GIVEN INSTRUCTION:
Render the data below as a Markdown table with the columns Row and Text, giving each non-blank line its own numbered row and omitting blank lines.

DATA SUPPLIED:
==================================================

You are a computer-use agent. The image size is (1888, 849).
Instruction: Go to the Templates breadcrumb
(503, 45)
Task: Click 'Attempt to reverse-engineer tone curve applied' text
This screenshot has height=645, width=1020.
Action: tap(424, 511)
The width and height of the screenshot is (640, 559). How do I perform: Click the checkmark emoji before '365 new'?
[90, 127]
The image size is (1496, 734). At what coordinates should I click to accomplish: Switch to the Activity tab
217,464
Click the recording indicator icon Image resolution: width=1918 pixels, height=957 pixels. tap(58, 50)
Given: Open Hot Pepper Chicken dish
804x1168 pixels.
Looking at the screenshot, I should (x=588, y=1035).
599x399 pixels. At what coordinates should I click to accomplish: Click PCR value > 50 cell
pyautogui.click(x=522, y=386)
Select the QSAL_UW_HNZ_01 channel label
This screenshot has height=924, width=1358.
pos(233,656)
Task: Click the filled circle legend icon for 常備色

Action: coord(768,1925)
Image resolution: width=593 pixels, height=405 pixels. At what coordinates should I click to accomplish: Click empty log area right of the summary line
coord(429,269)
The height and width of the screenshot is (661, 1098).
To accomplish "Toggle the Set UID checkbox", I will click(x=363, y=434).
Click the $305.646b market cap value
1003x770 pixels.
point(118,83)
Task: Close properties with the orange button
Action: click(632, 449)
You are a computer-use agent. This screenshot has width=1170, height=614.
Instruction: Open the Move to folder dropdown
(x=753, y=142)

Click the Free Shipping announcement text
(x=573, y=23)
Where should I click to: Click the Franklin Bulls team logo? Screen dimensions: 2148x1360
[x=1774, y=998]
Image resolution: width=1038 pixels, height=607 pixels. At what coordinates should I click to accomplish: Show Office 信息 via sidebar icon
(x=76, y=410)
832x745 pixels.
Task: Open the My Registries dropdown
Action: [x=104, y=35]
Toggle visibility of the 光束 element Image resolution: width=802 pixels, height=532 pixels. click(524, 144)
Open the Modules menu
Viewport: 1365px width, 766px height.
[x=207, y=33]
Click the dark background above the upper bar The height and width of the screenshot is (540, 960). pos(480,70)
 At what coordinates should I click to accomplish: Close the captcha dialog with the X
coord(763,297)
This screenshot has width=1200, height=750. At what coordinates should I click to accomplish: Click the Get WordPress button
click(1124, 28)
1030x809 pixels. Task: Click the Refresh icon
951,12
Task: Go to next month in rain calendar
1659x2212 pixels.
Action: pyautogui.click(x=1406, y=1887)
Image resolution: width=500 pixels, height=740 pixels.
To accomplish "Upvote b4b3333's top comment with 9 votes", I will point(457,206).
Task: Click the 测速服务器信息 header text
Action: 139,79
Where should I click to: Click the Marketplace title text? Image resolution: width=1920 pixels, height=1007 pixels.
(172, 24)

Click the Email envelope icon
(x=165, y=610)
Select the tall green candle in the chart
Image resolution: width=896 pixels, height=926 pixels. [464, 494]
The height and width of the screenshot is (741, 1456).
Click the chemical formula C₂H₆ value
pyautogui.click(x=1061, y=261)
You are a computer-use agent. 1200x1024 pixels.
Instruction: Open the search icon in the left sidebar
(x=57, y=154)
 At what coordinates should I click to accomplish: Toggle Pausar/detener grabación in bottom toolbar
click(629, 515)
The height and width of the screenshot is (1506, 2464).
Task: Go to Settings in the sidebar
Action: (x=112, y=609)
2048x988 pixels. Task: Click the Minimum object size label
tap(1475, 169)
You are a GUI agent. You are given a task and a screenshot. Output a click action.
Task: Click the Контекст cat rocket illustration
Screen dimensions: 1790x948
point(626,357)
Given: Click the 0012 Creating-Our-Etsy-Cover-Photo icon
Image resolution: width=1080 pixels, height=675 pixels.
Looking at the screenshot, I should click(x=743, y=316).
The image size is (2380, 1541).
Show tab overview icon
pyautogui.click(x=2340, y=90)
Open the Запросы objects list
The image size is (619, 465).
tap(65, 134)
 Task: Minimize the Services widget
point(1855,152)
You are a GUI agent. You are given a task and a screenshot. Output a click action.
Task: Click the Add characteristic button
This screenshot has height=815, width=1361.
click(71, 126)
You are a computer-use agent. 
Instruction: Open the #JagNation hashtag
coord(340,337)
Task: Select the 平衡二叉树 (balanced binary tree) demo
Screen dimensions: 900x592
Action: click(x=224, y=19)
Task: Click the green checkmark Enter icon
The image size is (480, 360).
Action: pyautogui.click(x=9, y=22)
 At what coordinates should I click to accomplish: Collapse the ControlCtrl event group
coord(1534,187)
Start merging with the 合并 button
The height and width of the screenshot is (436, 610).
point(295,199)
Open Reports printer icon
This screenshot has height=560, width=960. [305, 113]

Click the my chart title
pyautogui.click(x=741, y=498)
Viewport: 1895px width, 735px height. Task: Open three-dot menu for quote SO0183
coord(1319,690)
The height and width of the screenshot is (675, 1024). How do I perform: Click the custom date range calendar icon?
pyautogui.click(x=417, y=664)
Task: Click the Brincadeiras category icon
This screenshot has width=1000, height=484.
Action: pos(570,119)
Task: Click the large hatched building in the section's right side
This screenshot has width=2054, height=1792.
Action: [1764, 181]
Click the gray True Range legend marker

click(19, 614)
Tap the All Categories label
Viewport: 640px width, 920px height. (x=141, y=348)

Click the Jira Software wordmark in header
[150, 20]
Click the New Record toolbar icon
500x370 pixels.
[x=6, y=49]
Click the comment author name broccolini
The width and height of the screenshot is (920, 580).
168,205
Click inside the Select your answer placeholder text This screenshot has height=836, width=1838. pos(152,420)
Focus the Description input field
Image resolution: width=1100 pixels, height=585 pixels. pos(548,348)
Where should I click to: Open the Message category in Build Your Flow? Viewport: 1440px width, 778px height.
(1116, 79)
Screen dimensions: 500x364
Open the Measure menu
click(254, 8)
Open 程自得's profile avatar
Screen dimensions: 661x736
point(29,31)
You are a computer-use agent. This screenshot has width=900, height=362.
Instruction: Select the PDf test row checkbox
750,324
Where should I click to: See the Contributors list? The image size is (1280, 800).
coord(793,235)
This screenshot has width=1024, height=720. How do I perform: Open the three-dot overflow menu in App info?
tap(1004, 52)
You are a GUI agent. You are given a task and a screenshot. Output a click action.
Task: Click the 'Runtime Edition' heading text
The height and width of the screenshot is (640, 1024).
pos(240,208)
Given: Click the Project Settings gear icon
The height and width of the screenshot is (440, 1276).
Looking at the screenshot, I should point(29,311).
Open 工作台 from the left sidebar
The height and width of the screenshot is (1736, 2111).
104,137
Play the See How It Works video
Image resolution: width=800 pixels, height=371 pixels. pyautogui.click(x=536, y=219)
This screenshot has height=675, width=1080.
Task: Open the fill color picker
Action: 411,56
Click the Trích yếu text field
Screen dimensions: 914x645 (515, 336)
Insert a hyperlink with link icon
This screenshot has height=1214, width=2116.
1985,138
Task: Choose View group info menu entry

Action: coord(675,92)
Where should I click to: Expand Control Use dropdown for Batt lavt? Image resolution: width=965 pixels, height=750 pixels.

==================================================

SOLUTION TO THIS TASK:
| Row | Text |
|---|---|
| 1 | You are a computer-use agent. The image size is (1888, 849). |
| 2 | Instruction: Go to the Templates breadcrumb |
| 3 | (503, 45) |
| 4 | Task: Click 'Attempt to reverse-engineer tone curve applied' text |
| 5 | This screenshot has height=645, width=1020. |
| 6 | Action: tap(424, 511) |
| 7 | The width and height of the screenshot is (640, 559). How do I perform: Click the checkmark emoji before '365 new'? |
| 8 | [90, 127] |
| 9 | The image size is (1496, 734). At what coordinates should I click to accomplish: Switch to the Activity tab |
| 10 | 217,464 |
| 11 | Click the recording indicator icon Image resolution: width=1918 pixels, height=957 pixels. tap(58, 50) |
| 12 | Given: Open Hot Pepper Chicken dish |
| 13 | 804x1168 pixels. |
| 14 | Looking at the screenshot, I should (x=588, y=1035). |
| 15 | 599x399 pixels. At what coordinates should I click to accomplish: Click PCR value > 50 cell |
| 16 | pyautogui.click(x=522, y=386) |
| 17 | Select the QSAL_UW_HNZ_01 channel label |
| 18 | This screenshot has height=924, width=1358. |
| 19 | pos(233,656) |
| 20 | Task: Click the filled circle legend icon for 常備色 |
| 21 | Action: coord(768,1925) |
| 22 | Image resolution: width=593 pixels, height=405 pixels. At what coordinates should I click to accomplish: Click empty log area right of the summary line |
| 23 | coord(429,269) |
| 24 | The height and width of the screenshot is (661, 1098). |
| 25 | To accomplish "Toggle the Set UID checkbox", I will click(x=363, y=434). |
| 26 | Click the $305.646b market cap value |
| 27 | 1003x770 pixels. |
| 28 | point(118,83) |
| 29 | Task: Close properties with the orange button |
| 30 | Action: click(632, 449) |
| 31 | You are a computer-use agent. This screenshot has width=1170, height=614. |
| 32 | Instruction: Open the Move to folder dropdown |
| 33 | (x=753, y=142) |
| 34 | Click the Free Shipping announcement text |
| 35 | (x=573, y=23) |
| 36 | Where should I click to: Click the Franklin Bulls team logo? Screen dimensions: 2148x1360 |
| 37 | [x=1774, y=998] |
| 38 | Image resolution: width=1038 pixels, height=607 pixels. At what coordinates should I click to accomplish: Show Office 信息 via sidebar icon |
| 39 | (x=76, y=410) |
| 40 | 832x745 pixels. |
| 41 | Task: Open the My Registries dropdown |
| 42 | Action: [x=104, y=35] |
| 43 | Toggle visibility of the 光束 element Image resolution: width=802 pixels, height=532 pixels. click(524, 144) |
| 44 | Open the Modules menu |
| 45 | Viewport: 1365px width, 766px height. |
| 46 | [x=207, y=33] |
| 47 | Click the dark background above the upper bar The height and width of the screenshot is (540, 960). pos(480,70) |
| 48 |  At what coordinates should I click to accomplish: Close the captcha dialog with the X |
| 49 | coord(763,297) |
| 50 | This screenshot has width=1200, height=750. At what coordinates should I click to accomplish: Click the Get WordPress button |
| 51 | click(1124, 28) |
| 52 | 1030x809 pixels. Task: Click the Refresh icon |
| 53 | 951,12 |
| 54 | Task: Go to next month in rain calendar |
| 55 | 1659x2212 pixels. |
| 56 | Action: pyautogui.click(x=1406, y=1887) |
| 57 | Image resolution: width=500 pixels, height=740 pixels. |
| 58 | To accomplish "Upvote b4b3333's top comment with 9 votes", I will point(457,206). |
| 59 | Task: Click the 测速服务器信息 header text |
| 60 | Action: 139,79 |
| 61 | Where should I click to: Click the Marketplace title text? Image resolution: width=1920 pixels, height=1007 pixels. |
| 62 | (172, 24) |
| 63 | Click the Email envelope icon |
| 64 | (x=165, y=610) |
| 65 | Select the tall green candle in the chart |
| 66 | Image resolution: width=896 pixels, height=926 pixels. [464, 494] |
| 67 | The height and width of the screenshot is (741, 1456). |
| 68 | Click the chemical formula C₂H₆ value |
| 69 | pyautogui.click(x=1061, y=261) |
| 70 | You are a computer-use agent. 1200x1024 pixels. |
| 71 | Instruction: Open the search icon in the left sidebar |
| 72 | (x=57, y=154) |
| 73 |  At what coordinates should I click to accomplish: Toggle Pausar/detener grabación in bottom toolbar |
| 74 | click(629, 515) |
| 75 | The height and width of the screenshot is (1506, 2464). |
| 76 | Task: Go to Settings in the sidebar |
| 77 | Action: (x=112, y=609) |
| 78 | 2048x988 pixels. Task: Click the Minimum object size label |
| 79 | tap(1475, 169) |
| 80 | You are a GUI agent. You are given a task and a screenshot. Output a click action. |
| 81 | Task: Click the Контекст cat rocket illustration |
| 82 | Screen dimensions: 1790x948 |
| 83 | point(626,357) |
| 84 | Given: Click the 0012 Creating-Our-Etsy-Cover-Photo icon |
| 85 | Image resolution: width=1080 pixels, height=675 pixels. |
| 86 | Looking at the screenshot, I should click(x=743, y=316). |
| 87 | The image size is (2380, 1541). |
| 88 | Show tab overview icon |
| 89 | pyautogui.click(x=2340, y=90) |
| 90 | Open the Запросы objects list |
| 91 | The image size is (619, 465). |
| 92 | tap(65, 134) |
| 93 |  Task: Minimize the Services widget |
| 94 | point(1855,152) |
| 95 | You are a GUI agent. You are given a task and a screenshot. Output a click action. |
| 96 | Task: Click the Add characteristic button |
| 97 | This screenshot has height=815, width=1361. |
| 98 | click(71, 126) |
| 99 | You are a computer-use agent.  |
| 100 | Instruction: Open the #JagNation hashtag |
| 101 | coord(340,337) |
| 102 | Task: Select the 平衡二叉树 (balanced binary tree) demo |
| 103 | Screen dimensions: 900x592 |
| 104 | Action: click(x=224, y=19) |
| 105 | Task: Click the green checkmark Enter icon |
| 106 | The image size is (480, 360). |
| 107 | Action: pyautogui.click(x=9, y=22) |
| 108 |  At what coordinates should I click to accomplish: Collapse the ControlCtrl event group |
| 109 | coord(1534,187) |
| 110 | Start merging with the 合并 button |
| 111 | The height and width of the screenshot is (436, 610). |
| 112 | point(295,199) |
| 113 | Open Reports printer icon |
| 114 | This screenshot has height=560, width=960. [305, 113] |
| 115 | Click the my chart title |
| 116 | pyautogui.click(x=741, y=498) |
| 117 | Viewport: 1895px width, 735px height. Task: Open three-dot menu for quote SO0183 |
| 118 | coord(1319,690) |
| 119 | The height and width of the screenshot is (675, 1024). How do I perform: Click the custom date range calendar icon? |
| 120 | pyautogui.click(x=417, y=664) |
| 121 | Task: Click the Brincadeiras category icon |
| 122 | This screenshot has width=1000, height=484. |
| 123 | Action: pos(570,119) |
| 124 | Task: Click the large hatched building in the section's right side |
| 125 | This screenshot has width=2054, height=1792. |
| 126 | Action: [1764, 181] |
| 127 | Click the gray True Range legend marker |
| 128 | click(19, 614) |
| 129 | Tap the All Categories label |
| 130 | Viewport: 640px width, 920px height. (x=141, y=348) |
| 131 | Click the Jira Software wordmark in header |
| 132 | [150, 20] |
| 133 | Click the New Record toolbar icon |
| 134 | 500x370 pixels. |
| 135 | [x=6, y=49] |
| 136 | Click the comment author name broccolini |
| 137 | The width and height of the screenshot is (920, 580). |
| 138 | 168,205 |
| 139 | Click inside the Select your answer placeholder text This screenshot has height=836, width=1838. pos(152,420) |
| 140 | Focus the Description input field |
| 141 | Image resolution: width=1100 pixels, height=585 pixels. pos(548,348) |
| 142 | Where should I click to: Open the Message category in Build Your Flow? Viewport: 1440px width, 778px height. |
| 143 | (1116, 79) |
| 144 | Screen dimensions: 500x364 |
| 145 | Open the Measure menu |
| 146 | click(254, 8) |
| 147 | Open 程自得's profile avatar |
| 148 | Screen dimensions: 661x736 |
| 149 | point(29,31) |
| 150 | You are a computer-use agent. This screenshot has width=900, height=362. |
| 151 | Instruction: Select the PDf test row checkbox |
| 152 | 750,324 |
| 153 | Where should I click to: See the Contributors list? The image size is (1280, 800). |
| 154 | coord(793,235) |
| 155 | This screenshot has width=1024, height=720. How do I perform: Open the three-dot overflow menu in App info? |
| 156 | tap(1004, 52) |
| 157 | You are a GUI agent. You are given a task and a screenshot. Output a click action. |
| 158 | Task: Click the 'Runtime Edition' heading text |
| 159 | The height and width of the screenshot is (640, 1024). |
| 160 | pos(240,208) |
| 161 | Given: Click the Project Settings gear icon |
| 162 | The height and width of the screenshot is (440, 1276). |
| 163 | Looking at the screenshot, I should point(29,311). |
| 164 | Open 工作台 from the left sidebar |
| 165 | The height and width of the screenshot is (1736, 2111). |
| 166 | 104,137 |
| 167 | Play the See How It Works video |
| 168 | Image resolution: width=800 pixels, height=371 pixels. pyautogui.click(x=536, y=219) |
| 169 | This screenshot has height=675, width=1080. |
| 170 | Task: Open the fill color picker |
| 171 | Action: 411,56 |
| 172 | Click the Trích yếu text field |
| 173 | Screen dimensions: 914x645 (515, 336) |
| 174 | Insert a hyperlink with link icon |
| 175 | This screenshot has height=1214, width=2116. |
| 176 | 1985,138 |
| 177 | Task: Choose View group info menu entry |
| 178 | Action: coord(675,92) |
| 179 | Where should I click to: Expand Control Use dropdown for Batt lavt? Image resolution: width=965 pixels, height=750 pixels. |